Direkt zum Inhalt
 

Umbau, Erweiterung und SanierungFörderschule Lernen, Köln

Klassische Architekturleistung

Umbau, Erweiterung und Sanierung Förderschule Lernen 'Thymianweg‘, Köln

Das Projekt 

Die in den 60er Jahren errichtete Förderschule 'Thymianweg‘ bietet als Förderschule Lernen in multiprofessionellen Teams. Die ca. 150 Schüler starke Schule verfolgt in Zusammenarbeit mit der Carl Richard Montag Stiftung und dem Schulamt der Stadt Köln ein neues pädagogisches Konzept. Es sieht die gemeinsame Beschulung behinderter und nichtbehinderter Schülerinnen und Schüler vor, was mit einer Vergrößerung auf bis zu 250 Schüler einhergeht. Anders als bisher, soll die Schule auch für außerschulische Aktivitäten zur Verfügung stehen.
Die Aufgabe ist, am Standort Thymianweg Raum für ein sonderpädagogisches Schulzentrum mit einem attraktiven, modernen Lern- und Lebensangebot zu gestalten.

Die Projektdaten

Bauherr
Stadt Köln
Standort
Köln
Gebäudetyp
Schulgebäude
Leistung
Umbau, Erweiterung und Sanierung
Bereich
Bildung + Forschung
Leistungsumfang
Lph 2-8 HOAI
Fertigstellung
Zeitraum
-
BGF
7.304 m²
NGF
6.351 m²

Unsere Maßnahmen

Die aus den Klassentrakten, einer Aula, einem Verwaltungstrakt und einer Turnhalle bestehende Schule wird umfassend saniert, umgebaut und um neue Raumangebote erweitert. Neben weiteren Unterrichtsräumen, in offener, flexibler Bauweise, entstehen u.a. eine Mensa, eine neue Aula, Fachklassen für Kunst und Musik und zusätzliche Verwaltungsräume. Die Erweiterungen sind aufgrund der beschränkten Grundstücksgröße nur durch Teilabriss und Neubau zu realisieren. Da überwiegend 'zentrale Funktionen‘ neu errichtet werden, sowie ein der geänderten Bedeutung entsprechender Eingangsbereich geschaffen werden soll, werden die bisherigen Verwaltungsräume und die Aula durch einen Neubau ersetzt. Die neue Aula ist durch mobile Trennwände in drei separat nutzbare Veranstaltungsräume teilbar. Dadurch werden zusätzliche, räumliche Ressourcen und Nutzungsflexibilität für die vielseitigen inner- und außerschulischen Angebote geschaffen.
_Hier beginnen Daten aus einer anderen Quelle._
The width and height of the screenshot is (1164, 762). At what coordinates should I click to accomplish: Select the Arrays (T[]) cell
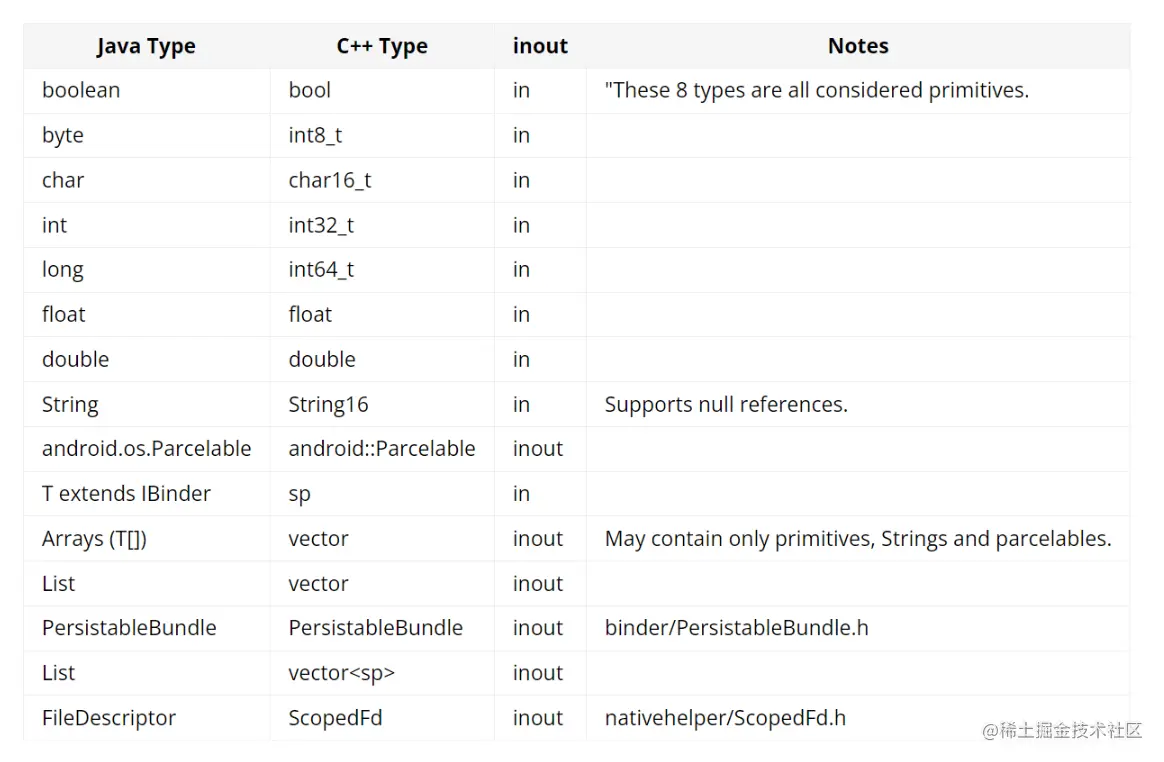[x=94, y=539]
Die Unterrichtsgebäude und die Turnhalle werden in ihren Innenbereichen auf den Rohbaustand rückgebaut und neu gestaltet. Darüber hinaus erhält die Turnhalle – heutigen energetischen Standards entsprechend – eine neue Fassade. Eine Konstruktion aus dämpfenden Glaselementen übernimmt die Funktion einer Prallwand. Dadurch wird die Halle optimal mit Tageslicht durchflutet.

Die gesamte technische Gebäudeausrüstung wird erneuert. Mit den Bau- und Umbaumaßnahmen wird die Barrierefreiheit der Schule sichergestellt. Während der gesamten Bauzeit werden Teile der Schule genutzt, die Baumaßnahmen erfolgen durchgehend bei laufendem Schulbetrieb.
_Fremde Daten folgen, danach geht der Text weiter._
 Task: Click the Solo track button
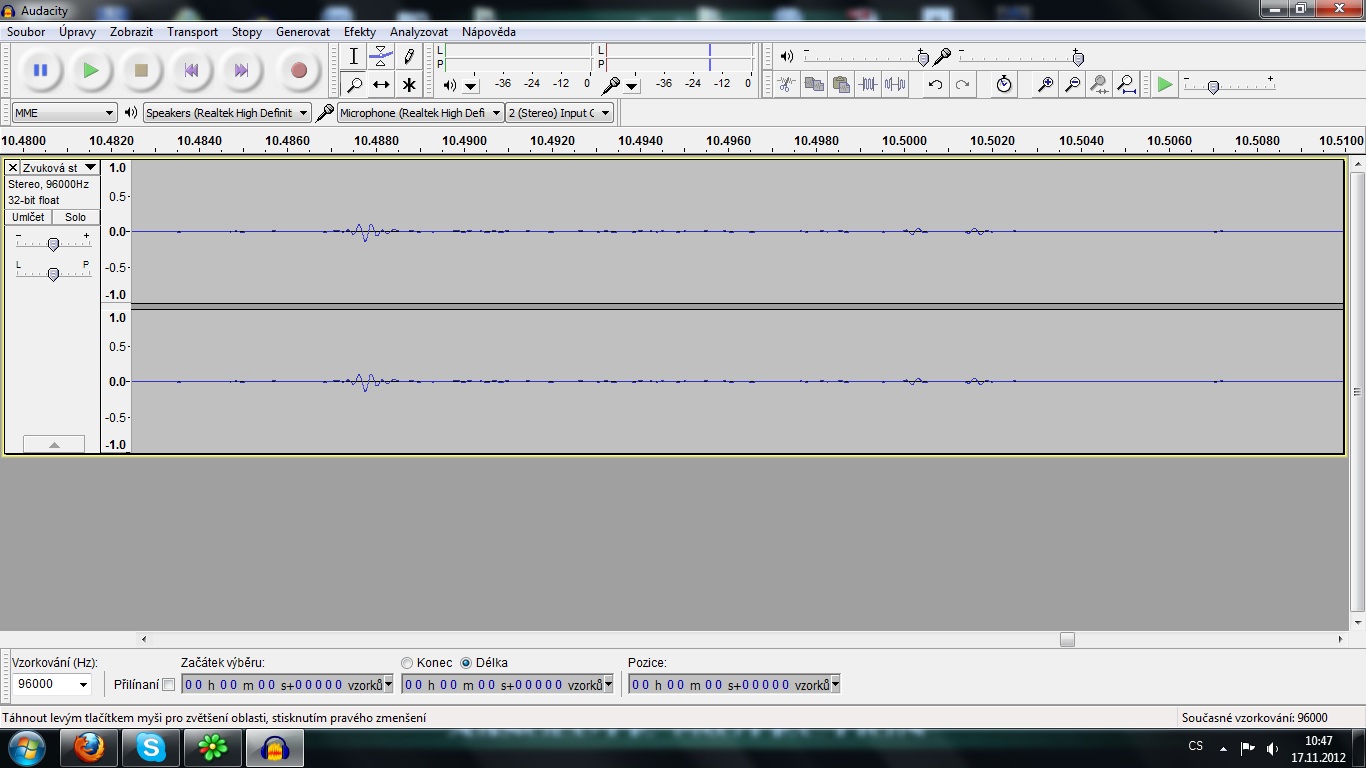pos(76,217)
Die Ausgabetheke in sogenannter Cafeteria-Linie mit verglastem Jalousienelement.
Der als 'Freiform‘ gestaltete Innenhof gewährleistet die Belichtung und Belüftung des Baukörpers.
Glaswände ermöglichen in den umgestalteten Bestandsgebäuden eine flexible Nutzung der Räumlichkeiten.
Neben den bestehenden Schulgebäude wird auch die Turnhalle modernisiert, welche mit neuen Fenstern und einem Wärmedämmverbundsystem ausgerüstet wird. Sie steht auch den Sportvereinen des Stadtteils zur Durchführung von Veranstaltungen zur Verfügung.